**What you need to do**
1. From the serotonin and dopamine abstract, list every 5-HT receptor subtype it names as facilitating DA release.
2. Write the next part of the serotonin and dopamine abstract, picking up after its final sentence.
(Passage Opens)
Pharmacologic mechanisms of serotonergic regulation of dopamine neurotransmission

Abstract

The neurotransmitter dopamine (DA) has a long association with normal functions such as motor control, cognition, and reward, as well as a number of syndromes including drug abuse, schizophrenia, and Parkinson's disease. Studies show that serotonin (5-HT) acts through several 5-HT receptors in the brain to modulate DA neurons in all 3 major dopaminergic pathways. There are at least fourteen 5-HT receptor subtypes, many of which have been shown to play some role in mediating 5-HT/DA interactions. Several subtypes, including the 5-HT1A, 5-HT1B, 5-HT2A, 5-HT3 and 5-HT4 receptors, act to facilitate DA release, while the 5-HT2C receptor mediates an inhibitory effect of 5-HT on DA release. Most 5-HT receptor subtypes only modulate DA release when 5-HT and/or DA neurons are stimulated, but the 5-HT2C receptor, characterized by high levels of constitutive activity, inhibits tonic as well as evoked DA release. This review summarizes the anatomical evidence for the presence of each 5-HT receptor subtype in dopaminergic regions of the brain and the neuropharmacological evidence demonstrating regulation of each DA pathway. The relevance of 5-HT receptor modulation of DA systems to the development of therapeutics used to treat schizophrenia, depression, and drug abuse is discussed. Lastly, areas are highlighted in which future research would be maximally beneficial to the treatment of these disorders.
(Passage Closes)
(Listed records Opens)
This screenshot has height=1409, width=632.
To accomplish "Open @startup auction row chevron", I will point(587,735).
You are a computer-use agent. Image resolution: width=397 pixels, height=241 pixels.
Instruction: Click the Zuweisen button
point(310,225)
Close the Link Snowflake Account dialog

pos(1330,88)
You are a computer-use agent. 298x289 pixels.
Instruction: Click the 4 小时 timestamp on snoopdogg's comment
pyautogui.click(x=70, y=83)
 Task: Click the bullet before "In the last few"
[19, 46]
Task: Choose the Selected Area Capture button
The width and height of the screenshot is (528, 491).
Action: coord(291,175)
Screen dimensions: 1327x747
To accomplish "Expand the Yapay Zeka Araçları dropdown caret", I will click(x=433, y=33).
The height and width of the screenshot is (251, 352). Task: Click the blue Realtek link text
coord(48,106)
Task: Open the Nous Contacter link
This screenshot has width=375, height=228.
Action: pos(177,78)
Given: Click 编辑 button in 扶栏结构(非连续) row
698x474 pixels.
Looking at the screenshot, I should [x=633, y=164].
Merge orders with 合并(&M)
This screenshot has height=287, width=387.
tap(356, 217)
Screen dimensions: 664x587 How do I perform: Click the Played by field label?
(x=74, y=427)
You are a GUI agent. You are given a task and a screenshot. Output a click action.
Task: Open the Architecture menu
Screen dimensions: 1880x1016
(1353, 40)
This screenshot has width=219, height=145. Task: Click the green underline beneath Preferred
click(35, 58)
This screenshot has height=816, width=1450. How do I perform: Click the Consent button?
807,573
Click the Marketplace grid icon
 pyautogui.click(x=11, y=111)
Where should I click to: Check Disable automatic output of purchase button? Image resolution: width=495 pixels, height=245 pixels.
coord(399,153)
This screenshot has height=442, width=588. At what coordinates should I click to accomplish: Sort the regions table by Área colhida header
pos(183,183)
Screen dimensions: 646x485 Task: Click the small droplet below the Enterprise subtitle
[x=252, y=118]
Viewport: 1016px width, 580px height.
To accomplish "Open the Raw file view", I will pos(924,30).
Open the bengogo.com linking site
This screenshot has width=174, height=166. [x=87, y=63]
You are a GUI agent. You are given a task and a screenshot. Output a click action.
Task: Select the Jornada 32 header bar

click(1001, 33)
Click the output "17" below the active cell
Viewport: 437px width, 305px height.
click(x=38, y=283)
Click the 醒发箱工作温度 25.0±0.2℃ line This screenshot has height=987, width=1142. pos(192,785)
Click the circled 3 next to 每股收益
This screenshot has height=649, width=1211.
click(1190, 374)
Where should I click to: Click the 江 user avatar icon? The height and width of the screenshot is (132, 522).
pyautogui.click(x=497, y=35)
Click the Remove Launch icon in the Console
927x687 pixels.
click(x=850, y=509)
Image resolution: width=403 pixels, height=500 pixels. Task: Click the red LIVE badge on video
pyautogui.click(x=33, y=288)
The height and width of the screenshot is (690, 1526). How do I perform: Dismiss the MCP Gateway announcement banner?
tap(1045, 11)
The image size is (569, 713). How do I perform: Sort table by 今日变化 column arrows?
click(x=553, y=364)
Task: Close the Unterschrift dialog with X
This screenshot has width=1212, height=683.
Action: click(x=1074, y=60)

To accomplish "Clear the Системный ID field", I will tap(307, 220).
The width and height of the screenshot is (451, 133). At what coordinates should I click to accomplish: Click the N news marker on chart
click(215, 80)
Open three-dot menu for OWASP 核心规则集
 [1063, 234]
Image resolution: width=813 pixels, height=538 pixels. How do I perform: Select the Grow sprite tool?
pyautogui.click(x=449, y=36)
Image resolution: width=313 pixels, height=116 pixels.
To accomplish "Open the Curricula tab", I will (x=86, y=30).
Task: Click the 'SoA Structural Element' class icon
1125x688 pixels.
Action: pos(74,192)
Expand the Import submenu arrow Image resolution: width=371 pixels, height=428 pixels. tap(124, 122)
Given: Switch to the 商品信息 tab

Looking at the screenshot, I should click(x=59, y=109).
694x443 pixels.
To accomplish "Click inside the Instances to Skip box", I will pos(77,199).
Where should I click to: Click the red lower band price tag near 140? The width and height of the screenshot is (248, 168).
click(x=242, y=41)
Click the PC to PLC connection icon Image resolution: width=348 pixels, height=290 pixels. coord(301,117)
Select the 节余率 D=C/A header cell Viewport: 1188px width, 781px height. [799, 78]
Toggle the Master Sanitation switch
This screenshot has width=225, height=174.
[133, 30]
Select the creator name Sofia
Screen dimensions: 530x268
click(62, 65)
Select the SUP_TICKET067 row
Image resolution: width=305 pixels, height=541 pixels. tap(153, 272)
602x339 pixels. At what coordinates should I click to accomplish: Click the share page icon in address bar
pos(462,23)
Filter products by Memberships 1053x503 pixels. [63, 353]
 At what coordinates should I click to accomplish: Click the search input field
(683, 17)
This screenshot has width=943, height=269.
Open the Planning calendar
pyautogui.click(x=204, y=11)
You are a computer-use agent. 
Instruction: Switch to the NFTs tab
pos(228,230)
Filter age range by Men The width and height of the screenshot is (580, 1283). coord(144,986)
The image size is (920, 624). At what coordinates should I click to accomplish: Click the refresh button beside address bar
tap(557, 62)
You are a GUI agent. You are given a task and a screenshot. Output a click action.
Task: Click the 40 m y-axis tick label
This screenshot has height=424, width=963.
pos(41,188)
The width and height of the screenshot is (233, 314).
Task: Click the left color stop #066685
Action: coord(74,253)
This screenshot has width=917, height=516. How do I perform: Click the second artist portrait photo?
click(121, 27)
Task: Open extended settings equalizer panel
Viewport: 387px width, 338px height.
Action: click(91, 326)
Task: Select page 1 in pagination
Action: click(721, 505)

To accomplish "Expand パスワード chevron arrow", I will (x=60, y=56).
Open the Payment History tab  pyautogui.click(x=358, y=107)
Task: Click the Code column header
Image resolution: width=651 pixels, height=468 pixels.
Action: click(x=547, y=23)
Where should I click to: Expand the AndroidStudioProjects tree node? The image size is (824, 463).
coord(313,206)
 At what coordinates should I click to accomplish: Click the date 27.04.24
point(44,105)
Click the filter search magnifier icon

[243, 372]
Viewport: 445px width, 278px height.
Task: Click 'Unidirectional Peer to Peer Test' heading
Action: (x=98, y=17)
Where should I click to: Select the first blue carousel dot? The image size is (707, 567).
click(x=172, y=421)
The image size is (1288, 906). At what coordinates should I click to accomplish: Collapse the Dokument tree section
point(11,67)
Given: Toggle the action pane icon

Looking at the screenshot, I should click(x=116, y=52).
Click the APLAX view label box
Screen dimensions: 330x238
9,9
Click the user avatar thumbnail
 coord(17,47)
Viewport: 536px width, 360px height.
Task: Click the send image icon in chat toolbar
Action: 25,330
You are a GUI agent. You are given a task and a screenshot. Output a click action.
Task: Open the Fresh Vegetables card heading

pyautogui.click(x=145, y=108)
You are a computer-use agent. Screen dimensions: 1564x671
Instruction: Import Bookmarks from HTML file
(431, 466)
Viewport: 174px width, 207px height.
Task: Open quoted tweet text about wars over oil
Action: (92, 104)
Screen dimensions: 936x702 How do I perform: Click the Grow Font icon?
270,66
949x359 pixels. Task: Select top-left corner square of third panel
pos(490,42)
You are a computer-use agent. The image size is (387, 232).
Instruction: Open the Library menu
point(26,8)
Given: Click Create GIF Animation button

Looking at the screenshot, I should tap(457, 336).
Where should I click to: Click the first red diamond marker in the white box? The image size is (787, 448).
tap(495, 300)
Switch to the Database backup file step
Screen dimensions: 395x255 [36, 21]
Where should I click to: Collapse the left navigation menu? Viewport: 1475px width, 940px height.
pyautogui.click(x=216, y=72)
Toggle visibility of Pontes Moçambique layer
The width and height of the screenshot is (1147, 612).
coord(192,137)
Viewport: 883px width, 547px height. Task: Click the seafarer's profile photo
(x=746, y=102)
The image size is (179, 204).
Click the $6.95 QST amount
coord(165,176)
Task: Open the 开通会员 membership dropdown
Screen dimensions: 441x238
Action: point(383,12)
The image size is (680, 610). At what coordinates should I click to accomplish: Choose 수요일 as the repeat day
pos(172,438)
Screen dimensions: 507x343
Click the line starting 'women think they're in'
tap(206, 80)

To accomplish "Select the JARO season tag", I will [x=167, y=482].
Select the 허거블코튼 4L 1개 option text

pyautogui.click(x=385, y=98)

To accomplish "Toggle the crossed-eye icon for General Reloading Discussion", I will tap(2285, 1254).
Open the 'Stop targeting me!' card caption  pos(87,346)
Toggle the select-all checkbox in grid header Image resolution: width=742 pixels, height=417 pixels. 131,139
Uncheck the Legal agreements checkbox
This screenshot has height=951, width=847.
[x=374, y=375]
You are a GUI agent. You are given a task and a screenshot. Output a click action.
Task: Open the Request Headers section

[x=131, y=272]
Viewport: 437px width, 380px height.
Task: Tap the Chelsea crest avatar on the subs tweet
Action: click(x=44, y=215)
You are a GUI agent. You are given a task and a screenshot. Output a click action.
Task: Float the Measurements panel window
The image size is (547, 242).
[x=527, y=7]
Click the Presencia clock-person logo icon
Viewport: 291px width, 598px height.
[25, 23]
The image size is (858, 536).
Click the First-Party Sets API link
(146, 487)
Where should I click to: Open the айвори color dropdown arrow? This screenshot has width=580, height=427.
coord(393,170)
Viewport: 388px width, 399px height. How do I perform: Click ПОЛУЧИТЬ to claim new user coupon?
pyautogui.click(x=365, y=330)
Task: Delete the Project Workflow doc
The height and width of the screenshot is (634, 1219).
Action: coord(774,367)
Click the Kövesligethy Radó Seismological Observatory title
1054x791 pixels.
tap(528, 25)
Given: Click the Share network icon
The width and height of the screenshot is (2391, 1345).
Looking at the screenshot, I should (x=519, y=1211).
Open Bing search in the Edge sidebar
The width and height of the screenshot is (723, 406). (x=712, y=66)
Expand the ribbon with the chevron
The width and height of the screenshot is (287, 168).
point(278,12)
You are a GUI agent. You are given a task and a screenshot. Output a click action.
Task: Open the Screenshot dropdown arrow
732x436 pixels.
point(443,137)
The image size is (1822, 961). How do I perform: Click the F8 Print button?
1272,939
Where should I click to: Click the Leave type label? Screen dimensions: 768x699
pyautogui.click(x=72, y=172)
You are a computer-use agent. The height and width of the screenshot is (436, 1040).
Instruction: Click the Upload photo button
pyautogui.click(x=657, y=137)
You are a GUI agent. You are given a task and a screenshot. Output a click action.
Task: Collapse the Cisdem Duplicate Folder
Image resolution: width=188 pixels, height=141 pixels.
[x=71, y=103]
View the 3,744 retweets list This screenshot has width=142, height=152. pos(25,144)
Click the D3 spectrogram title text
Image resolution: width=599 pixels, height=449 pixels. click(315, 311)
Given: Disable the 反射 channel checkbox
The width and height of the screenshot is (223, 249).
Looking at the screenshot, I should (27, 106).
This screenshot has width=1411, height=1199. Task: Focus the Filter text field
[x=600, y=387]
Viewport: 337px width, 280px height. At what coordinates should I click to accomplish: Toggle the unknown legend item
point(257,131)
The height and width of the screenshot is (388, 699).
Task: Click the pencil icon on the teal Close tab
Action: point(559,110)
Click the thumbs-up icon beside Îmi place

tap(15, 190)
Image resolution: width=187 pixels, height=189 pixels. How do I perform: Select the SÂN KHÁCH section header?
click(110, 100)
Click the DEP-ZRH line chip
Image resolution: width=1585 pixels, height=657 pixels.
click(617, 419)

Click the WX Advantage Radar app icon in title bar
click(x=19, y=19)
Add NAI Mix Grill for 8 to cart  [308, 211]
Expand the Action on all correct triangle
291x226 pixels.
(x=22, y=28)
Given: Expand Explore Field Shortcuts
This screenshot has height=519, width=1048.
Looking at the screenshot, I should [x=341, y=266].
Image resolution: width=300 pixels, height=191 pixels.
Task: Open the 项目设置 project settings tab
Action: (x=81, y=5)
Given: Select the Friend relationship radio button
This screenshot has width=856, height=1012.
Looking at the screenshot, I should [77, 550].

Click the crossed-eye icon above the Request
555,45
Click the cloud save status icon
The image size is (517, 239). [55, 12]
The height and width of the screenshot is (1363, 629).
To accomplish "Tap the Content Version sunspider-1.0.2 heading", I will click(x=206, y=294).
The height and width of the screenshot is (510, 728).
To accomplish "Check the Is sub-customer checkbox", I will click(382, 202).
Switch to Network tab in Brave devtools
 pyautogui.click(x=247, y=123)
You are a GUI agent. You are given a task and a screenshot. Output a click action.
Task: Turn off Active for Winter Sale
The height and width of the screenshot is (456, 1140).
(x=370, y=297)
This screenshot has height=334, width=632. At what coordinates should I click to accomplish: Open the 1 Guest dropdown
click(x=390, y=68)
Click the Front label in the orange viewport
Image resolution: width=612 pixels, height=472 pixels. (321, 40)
(Listed records Closes)
**Expected outputs**
1. 5-HT1A, 5-HT1B, 5-HT2A, 5-HT3, 5-HT4

2.
Fig.1. 5-HT1B receptors potentiate cocaine-induced dopamine release in the nucleus accumbens

A: In the absence of cocaine, serotonin (5-HT) binding to 5-HT1B receptors in the ventral tegmental area (VTA) does not alter basal dopamine (DA) release in the nucleus accumbens (NA). B: In the presence of systemic or intra-VTA cocaine, 5-HT transporters are blocked by cocaine causing an increase in extracellular 5-HT in the VTA, and increased stimulation of 5-HT1B receptors on the terminals of GABAergic projections from the NA. GABA release from these terminals is decreased in response to 5-HT1B receptor stimulation, resulting in a disinhibition of the mesolimbic pathway and increased DA release in the NA.

Fig.2. Putative neuronal circuitry mediating the regulation of mesocortical dopamine release by 5-HT2A and 5-HT2C receptors

The model assumes that 5-HT2A or 5-HT2C receptor agonism is excitatory. A: As depicted, presynaptic 5-HT2A receptors stimulate the release of glutamate which acts on AMPA receptors to stimulate corticotegmental projections that regulate mesocortical dopamine (DA) cell activity in B. Alternatively, stimulation of 5-HT2A receptors localized directly on pyramidal neurons may stimulate those that project to the ventral tegmental area. B: 5-HT2C receptors localized on γ-aminobutyric acid (GABA) interneurons stimulate the release of GABA which inhibits mesocortical DA cells. 5-HT2A receptors stimulate DA neurons directly. This is attenuated by a concomitant stimulatory action of 5-HT2A receptors on GABA interneurons which inhibit DA cells.